• _Liste des entrées_
━━━━━━━━━━━━━━━━

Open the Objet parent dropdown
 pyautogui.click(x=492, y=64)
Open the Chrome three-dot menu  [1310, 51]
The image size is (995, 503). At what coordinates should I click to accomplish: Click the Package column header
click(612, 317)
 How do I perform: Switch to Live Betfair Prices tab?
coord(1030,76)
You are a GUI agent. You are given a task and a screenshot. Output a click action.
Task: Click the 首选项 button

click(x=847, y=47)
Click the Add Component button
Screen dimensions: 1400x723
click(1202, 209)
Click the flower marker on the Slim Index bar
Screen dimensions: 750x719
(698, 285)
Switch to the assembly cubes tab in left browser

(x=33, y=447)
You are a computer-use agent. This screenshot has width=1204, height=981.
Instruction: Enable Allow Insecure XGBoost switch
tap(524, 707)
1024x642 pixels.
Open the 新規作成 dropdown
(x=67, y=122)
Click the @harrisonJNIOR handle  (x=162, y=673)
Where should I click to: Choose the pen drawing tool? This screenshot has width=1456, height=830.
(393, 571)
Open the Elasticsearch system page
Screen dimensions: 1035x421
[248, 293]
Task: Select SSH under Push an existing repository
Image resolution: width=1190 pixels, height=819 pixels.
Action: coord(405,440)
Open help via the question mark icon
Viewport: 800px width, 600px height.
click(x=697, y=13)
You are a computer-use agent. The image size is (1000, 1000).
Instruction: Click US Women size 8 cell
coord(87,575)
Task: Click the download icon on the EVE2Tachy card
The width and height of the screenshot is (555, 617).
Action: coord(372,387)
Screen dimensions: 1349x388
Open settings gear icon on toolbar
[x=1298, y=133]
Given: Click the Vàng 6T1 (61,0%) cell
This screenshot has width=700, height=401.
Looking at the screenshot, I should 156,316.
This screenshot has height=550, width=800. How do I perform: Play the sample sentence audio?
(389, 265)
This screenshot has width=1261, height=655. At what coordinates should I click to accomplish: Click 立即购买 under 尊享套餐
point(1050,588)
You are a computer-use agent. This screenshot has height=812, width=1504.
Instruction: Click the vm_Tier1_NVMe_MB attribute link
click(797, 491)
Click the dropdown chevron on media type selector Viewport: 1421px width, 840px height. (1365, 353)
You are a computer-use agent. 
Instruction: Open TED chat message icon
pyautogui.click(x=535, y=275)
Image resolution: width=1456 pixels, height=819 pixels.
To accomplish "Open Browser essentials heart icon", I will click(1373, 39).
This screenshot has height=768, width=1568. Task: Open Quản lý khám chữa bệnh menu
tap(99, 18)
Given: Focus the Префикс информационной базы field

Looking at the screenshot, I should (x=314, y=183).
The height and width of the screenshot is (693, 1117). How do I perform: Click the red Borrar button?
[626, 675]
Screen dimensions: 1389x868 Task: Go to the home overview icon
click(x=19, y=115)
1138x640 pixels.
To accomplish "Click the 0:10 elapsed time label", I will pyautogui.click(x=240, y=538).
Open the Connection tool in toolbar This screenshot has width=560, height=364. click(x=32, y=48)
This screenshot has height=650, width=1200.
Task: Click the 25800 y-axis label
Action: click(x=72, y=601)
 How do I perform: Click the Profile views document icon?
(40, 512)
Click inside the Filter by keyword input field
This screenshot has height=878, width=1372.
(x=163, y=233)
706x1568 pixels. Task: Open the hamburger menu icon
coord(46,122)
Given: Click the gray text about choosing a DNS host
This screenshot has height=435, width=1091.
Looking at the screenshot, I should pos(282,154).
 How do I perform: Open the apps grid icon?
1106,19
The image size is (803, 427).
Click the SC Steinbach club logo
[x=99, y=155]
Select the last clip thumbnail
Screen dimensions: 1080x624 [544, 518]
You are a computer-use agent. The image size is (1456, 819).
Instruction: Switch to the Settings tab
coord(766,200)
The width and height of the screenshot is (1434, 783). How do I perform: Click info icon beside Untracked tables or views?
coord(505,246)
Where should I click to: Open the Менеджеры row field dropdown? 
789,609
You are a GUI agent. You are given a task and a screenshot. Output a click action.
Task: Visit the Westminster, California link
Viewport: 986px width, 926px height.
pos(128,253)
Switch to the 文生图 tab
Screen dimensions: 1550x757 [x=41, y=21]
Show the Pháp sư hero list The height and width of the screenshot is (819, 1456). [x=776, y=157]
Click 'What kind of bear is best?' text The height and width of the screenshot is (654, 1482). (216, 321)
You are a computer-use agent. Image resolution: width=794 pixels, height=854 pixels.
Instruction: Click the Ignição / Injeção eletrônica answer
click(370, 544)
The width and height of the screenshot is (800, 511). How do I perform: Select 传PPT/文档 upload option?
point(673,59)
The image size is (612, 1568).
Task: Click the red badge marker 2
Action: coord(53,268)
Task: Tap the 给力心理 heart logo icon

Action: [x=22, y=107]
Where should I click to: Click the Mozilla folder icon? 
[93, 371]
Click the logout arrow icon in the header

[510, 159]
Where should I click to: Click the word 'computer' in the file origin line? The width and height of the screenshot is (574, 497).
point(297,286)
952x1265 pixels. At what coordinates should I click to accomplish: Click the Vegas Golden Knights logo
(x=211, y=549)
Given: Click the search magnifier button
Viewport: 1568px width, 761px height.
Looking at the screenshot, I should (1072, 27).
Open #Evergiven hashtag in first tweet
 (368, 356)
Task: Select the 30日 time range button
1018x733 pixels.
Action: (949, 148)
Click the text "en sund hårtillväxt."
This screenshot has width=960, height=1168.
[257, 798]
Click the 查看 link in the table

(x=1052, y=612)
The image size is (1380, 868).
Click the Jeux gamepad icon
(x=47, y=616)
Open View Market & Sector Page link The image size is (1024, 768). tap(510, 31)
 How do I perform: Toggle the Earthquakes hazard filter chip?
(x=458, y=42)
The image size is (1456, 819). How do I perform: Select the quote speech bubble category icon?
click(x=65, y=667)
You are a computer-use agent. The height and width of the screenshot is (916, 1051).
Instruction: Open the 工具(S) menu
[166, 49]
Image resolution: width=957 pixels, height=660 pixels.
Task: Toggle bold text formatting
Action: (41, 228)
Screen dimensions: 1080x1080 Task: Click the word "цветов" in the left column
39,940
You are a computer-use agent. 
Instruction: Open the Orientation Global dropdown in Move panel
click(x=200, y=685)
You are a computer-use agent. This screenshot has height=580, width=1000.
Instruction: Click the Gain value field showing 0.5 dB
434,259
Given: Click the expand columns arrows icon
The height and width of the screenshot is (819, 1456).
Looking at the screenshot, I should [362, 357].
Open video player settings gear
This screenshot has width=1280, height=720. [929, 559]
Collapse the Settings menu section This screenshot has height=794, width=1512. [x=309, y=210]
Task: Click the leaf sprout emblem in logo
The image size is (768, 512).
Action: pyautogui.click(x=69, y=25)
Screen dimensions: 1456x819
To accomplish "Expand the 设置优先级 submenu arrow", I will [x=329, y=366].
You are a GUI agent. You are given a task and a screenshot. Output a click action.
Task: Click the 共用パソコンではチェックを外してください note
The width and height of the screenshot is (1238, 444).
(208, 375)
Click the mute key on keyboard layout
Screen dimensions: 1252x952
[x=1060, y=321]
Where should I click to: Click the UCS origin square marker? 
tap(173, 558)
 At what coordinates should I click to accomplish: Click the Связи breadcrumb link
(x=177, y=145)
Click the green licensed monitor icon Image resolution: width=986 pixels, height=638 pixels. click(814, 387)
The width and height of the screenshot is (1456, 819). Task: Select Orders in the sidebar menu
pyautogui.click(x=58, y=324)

━━━━━━━━━━━━━━━━

• _Énoncé du problème_
Pouvez-vous réécrire toute la liste ci-dessus en remplaçant « dropdown » par « drop-down menu », sans rien modifier d'autre ?

• _Résultat ci-dessous_
Open the Objet parent drop-down menu
 pyautogui.click(x=492, y=64)
Open the Chrome three-dot menu  [1310, 51]
The image size is (995, 503). At what coordinates should I click to accomplish: Click the Package column header
click(612, 317)
 How do I perform: Switch to Live Betfair Prices tab?
coord(1030,76)
You are a GUI agent. You are given a task and a screenshot. Output a click action.
Task: Click the 首选项 button

click(x=847, y=47)
Click the Add Component button
Screen dimensions: 1400x723
click(1202, 209)
Click the flower marker on the Slim Index bar
Screen dimensions: 750x719
(698, 285)
Switch to the assembly cubes tab in left browser

(x=33, y=447)
You are a computer-use agent. This screenshot has width=1204, height=981.
Instruction: Enable Allow Insecure XGBoost switch
tap(524, 707)
1024x642 pixels.
Open the 新規作成 drop-down menu
(x=67, y=122)
Click the @harrisonJNIOR handle  (x=162, y=673)
Where should I click to: Choose the pen drawing tool? This screenshot has width=1456, height=830.
(393, 571)
Open the Elasticsearch system page
Screen dimensions: 1035x421
[248, 293]
Task: Select SSH under Push an existing repository
Image resolution: width=1190 pixels, height=819 pixels.
Action: coord(405,440)
Open help via the question mark icon
Viewport: 800px width, 600px height.
click(x=697, y=13)
You are a computer-use agent. The image size is (1000, 1000).
Instruction: Click US Women size 8 cell
coord(87,575)
Task: Click the download icon on the EVE2Tachy card
The width and height of the screenshot is (555, 617).
Action: coord(372,387)
Screen dimensions: 1349x388
Open settings gear icon on toolbar
[x=1298, y=133]
Given: Click the Vàng 6T1 (61,0%) cell
This screenshot has width=700, height=401.
Looking at the screenshot, I should 156,316.
This screenshot has height=550, width=800. How do I perform: Play the sample sentence audio?
(389, 265)
This screenshot has width=1261, height=655. At what coordinates should I click to accomplish: Click 立即购买 under 尊享套餐
point(1050,588)
You are a computer-use agent. This screenshot has height=812, width=1504.
Instruction: Click the vm_Tier1_NVMe_MB attribute link
click(797, 491)
Click the drop-down menu chevron on media type selector Viewport: 1421px width, 840px height. (1365, 353)
You are a computer-use agent. 
Instruction: Open TED chat message icon
pyautogui.click(x=535, y=275)
Image resolution: width=1456 pixels, height=819 pixels.
To accomplish "Open Browser essentials heart icon", I will click(1373, 39).
This screenshot has height=768, width=1568. Task: Open Quản lý khám chữa bệnh menu
tap(99, 18)
Given: Focus the Префикс информационной базы field

Looking at the screenshot, I should (x=314, y=183).
The height and width of the screenshot is (693, 1117). How do I perform: Click the red Borrar button?
[626, 675]
Screen dimensions: 1389x868 Task: Go to the home overview icon
click(x=19, y=115)
1138x640 pixels.
To accomplish "Click the 0:10 elapsed time label", I will pyautogui.click(x=240, y=538).
Open the Connection tool in toolbar This screenshot has width=560, height=364. click(x=32, y=48)
This screenshot has height=650, width=1200.
Task: Click the 25800 y-axis label
Action: click(x=72, y=601)
 How do I perform: Click the Profile views document icon?
(40, 512)
Click inside the Filter by keyword input field
This screenshot has height=878, width=1372.
(x=163, y=233)
706x1568 pixels. Task: Open the hamburger menu icon
coord(46,122)
Given: Click the gray text about choosing a DNS host
This screenshot has height=435, width=1091.
Looking at the screenshot, I should pos(282,154).
 How do I perform: Open the apps grid icon?
1106,19
The image size is (803, 427).
Click the SC Steinbach club logo
[x=99, y=155]
Select the last clip thumbnail
Screen dimensions: 1080x624 [544, 518]
You are a computer-use agent. The image size is (1456, 819).
Instruction: Switch to the Settings tab
coord(766,200)
The width and height of the screenshot is (1434, 783). How do I perform: Click info icon beside Untracked tables or views?
coord(505,246)
Where should I click to: Open the Менеджеры row field drop-down menu? 
789,609
You are a GUI agent. You are given a task and a screenshot. Output a click action.
Task: Visit the Westminster, California link
Viewport: 986px width, 926px height.
pos(128,253)
Switch to the 文生图 tab
Screen dimensions: 1550x757 [x=41, y=21]
Show the Pháp sư hero list The height and width of the screenshot is (819, 1456). [x=776, y=157]
Click 'What kind of bear is best?' text The height and width of the screenshot is (654, 1482). (216, 321)
You are a computer-use agent. Image resolution: width=794 pixels, height=854 pixels.
Instruction: Click the Ignição / Injeção eletrônica answer
click(370, 544)
The width and height of the screenshot is (800, 511). How do I perform: Select 传PPT/文档 upload option?
point(673,59)
The image size is (612, 1568).
Task: Click the red badge marker 2
Action: coord(53,268)
Task: Tap the 给力心理 heart logo icon

Action: [x=22, y=107]
Where should I click to: Click the Mozilla folder icon? 
[93, 371]
Click the logout arrow icon in the header

[510, 159]
Where should I click to: Click the word 'computer' in the file origin line? The width and height of the screenshot is (574, 497).
point(297,286)
952x1265 pixels. At what coordinates should I click to accomplish: Click the Vegas Golden Knights logo
(x=211, y=549)
Given: Click the search magnifier button
Viewport: 1568px width, 761px height.
Looking at the screenshot, I should (1072, 27).
Open #Evergiven hashtag in first tweet
 (368, 356)
Task: Select the 30日 time range button
1018x733 pixels.
Action: (949, 148)
Click the text "en sund hårtillväxt."
This screenshot has width=960, height=1168.
[257, 798]
Click the 查看 link in the table

(x=1052, y=612)
The image size is (1380, 868).
Click the Jeux gamepad icon
(x=47, y=616)
Open View Market & Sector Page link The image size is (1024, 768). tap(510, 31)
 How do I perform: Toggle the Earthquakes hazard filter chip?
(x=458, y=42)
The image size is (1456, 819). How do I perform: Select the quote speech bubble category icon?
click(x=65, y=667)
You are a computer-use agent. The height and width of the screenshot is (916, 1051).
Instruction: Open the 工具(S) menu
[166, 49]
Image resolution: width=957 pixels, height=660 pixels.
Task: Toggle bold text formatting
Action: (41, 228)
Screen dimensions: 1080x1080 Task: Click the word "цветов" in the left column
39,940
You are a computer-use agent. 
Instruction: Open the Orientation Global drop-down menu in Move panel
click(x=200, y=685)
You are a computer-use agent. This screenshot has height=580, width=1000.
Instruction: Click the Gain value field showing 0.5 dB
434,259
Given: Click the expand columns arrows icon
The height and width of the screenshot is (819, 1456).
Looking at the screenshot, I should [362, 357].
Open video player settings gear
This screenshot has width=1280, height=720. [929, 559]
Collapse the Settings menu section This screenshot has height=794, width=1512. [x=309, y=210]
Task: Click the leaf sprout emblem in logo
The image size is (768, 512).
Action: pyautogui.click(x=69, y=25)
Screen dimensions: 1456x819
To accomplish "Expand the 设置优先级 submenu arrow", I will [x=329, y=366].
You are a GUI agent. You are given a task and a screenshot. Output a click action.
Task: Click the 共用パソコンではチェックを外してください note
The width and height of the screenshot is (1238, 444).
(208, 375)
Click the mute key on keyboard layout
Screen dimensions: 1252x952
[x=1060, y=321]
Where should I click to: Click the UCS origin square marker? 
tap(173, 558)
 At what coordinates should I click to accomplish: Click the Связи breadcrumb link
(x=177, y=145)
Click the green licensed monitor icon Image resolution: width=986 pixels, height=638 pixels. click(814, 387)
The width and height of the screenshot is (1456, 819). Task: Select Orders in the sidebar menu
pyautogui.click(x=58, y=324)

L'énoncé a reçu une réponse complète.